■ **Instructions**
- 1) Answer these from the article on healthcare inflation, one line each:
(a) By what percentage did medical care inflation rise in January compared to January 2014?
(b) In what year was the US Affordable Care Act passed?
(c) What percentage of GDP did the US budget deficit amount to in 2014?
- 2) Copy the stretch of the article on healthcare inflation from "The mechanism by" through "And it’s working.", word for word.

The cost of healthcare is rising at the slowest rate since President John F. Kennedy was in office.
A key US healthcare inflation gauge updated earlier this week shows medical care inflation rising 0.55% in January, compared to January 2014. This is the slowest rate since 1961, when healthcare inflation fell sharply amid a broad anti-inflation push launched by Kennedy. (The anti-inflation push came to a famous head when Kennedy all but declared war on US Steel for backing out of a wage and price deal the White House had brokered.)
While healthcare prices started to decline in 2008 as the US economy soured, they’ve taken a sharp leg lower after the passage and implementation of the US Affordable Care Act, widely known as “Obamacare,” in 2010. Some would argue that this merely reflects lessened utilization of healthcare in the aftermath of a recession. That was true for a while. But real spending on medical care—as well as medical hiring—have both turned up sharply over the last year, suggesting rising demand.
It’s hard to overstate how important this. Galloping healthcare inflation was one of the prime reasons the US fiscal future has looked so bleak. Roughly one out of every four dollars spent by the government in the US has gone toward medical care in recent years, mostly through the giant federal programs Medicare and Medicaid. In 2014, lower-than-expected medical costs was one of the main reasons the US budget deficit amounted to a smaller-than-expected 2.8% of GDP.
The mechanism by which Obamacare has corralled healthcare costs remains kind of murky. But it’s important to recognize that a big part of the new law—including caps on Medicare payments and penalties for costly readmissions—was intended to do just that. And it’s working.

■ **Information provided**
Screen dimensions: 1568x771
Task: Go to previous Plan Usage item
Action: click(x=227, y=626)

...

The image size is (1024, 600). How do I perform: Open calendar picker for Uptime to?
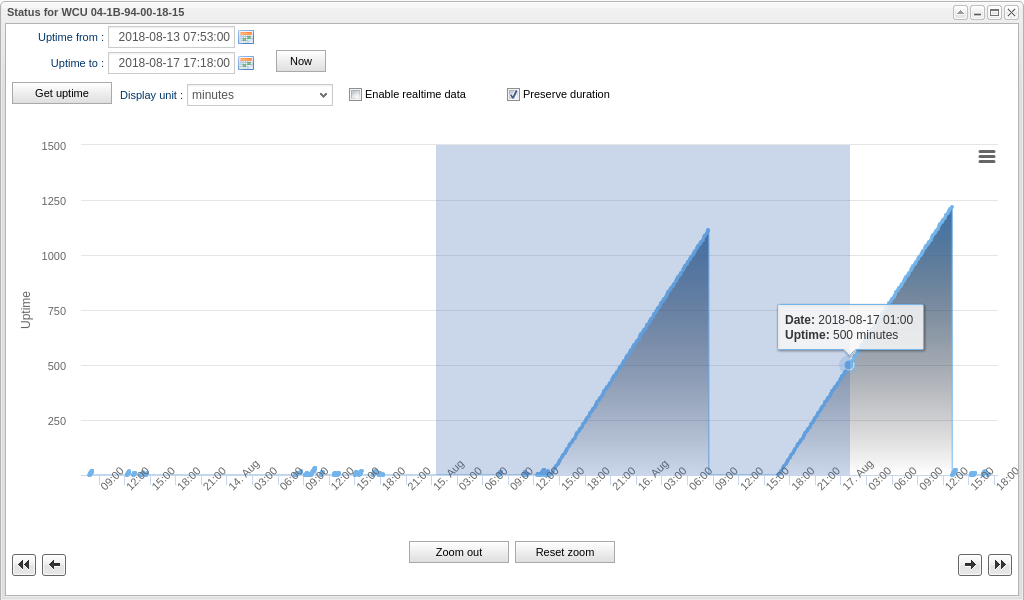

==

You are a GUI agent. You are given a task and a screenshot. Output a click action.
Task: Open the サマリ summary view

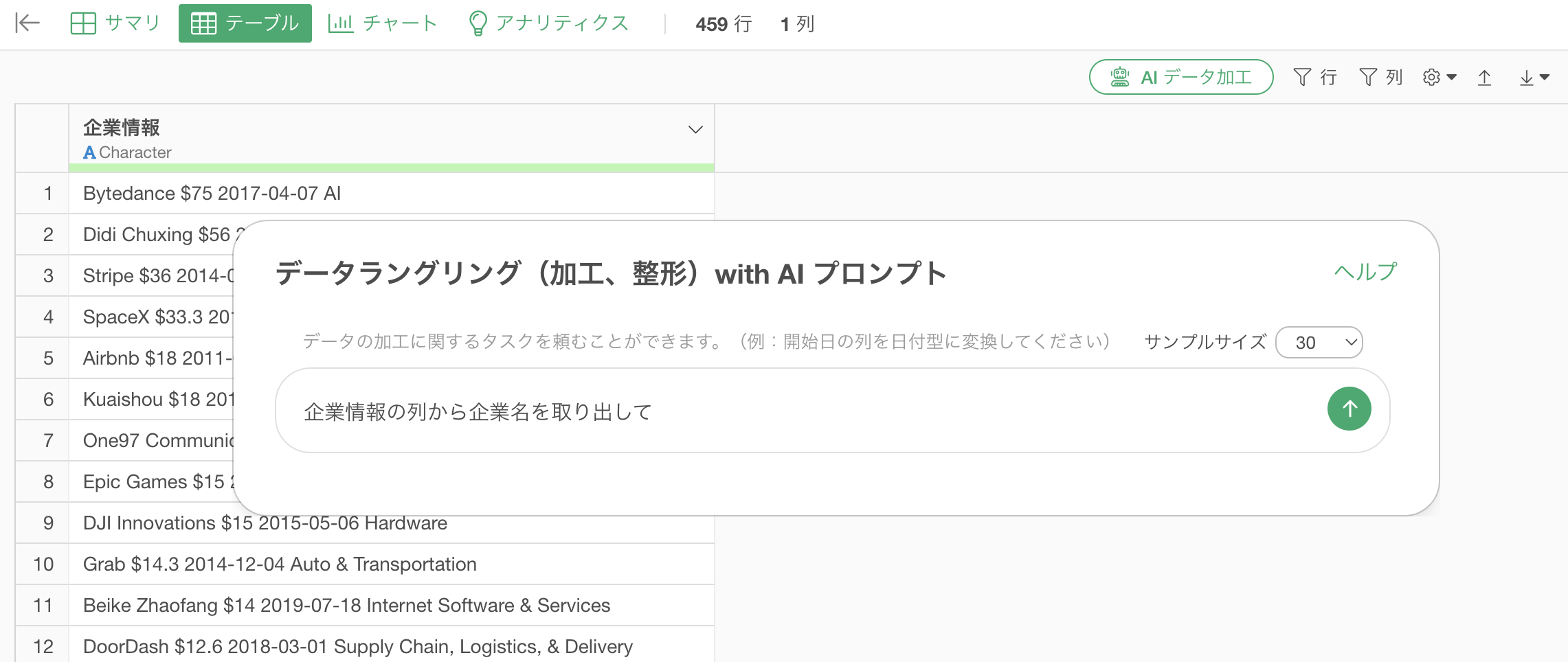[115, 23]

■ **Exercise answers**
- 1)
(a) 0.55%
(b) 2010
(c) 2.8%

- 2)
The mechanism by which Obamacare has corralled healthcare costs remains kind of murky. But it’s important to recognize that a big part of the new law—including caps on Medicare payments and penalties for costly readmissions—was intended to do just that. And it’s working.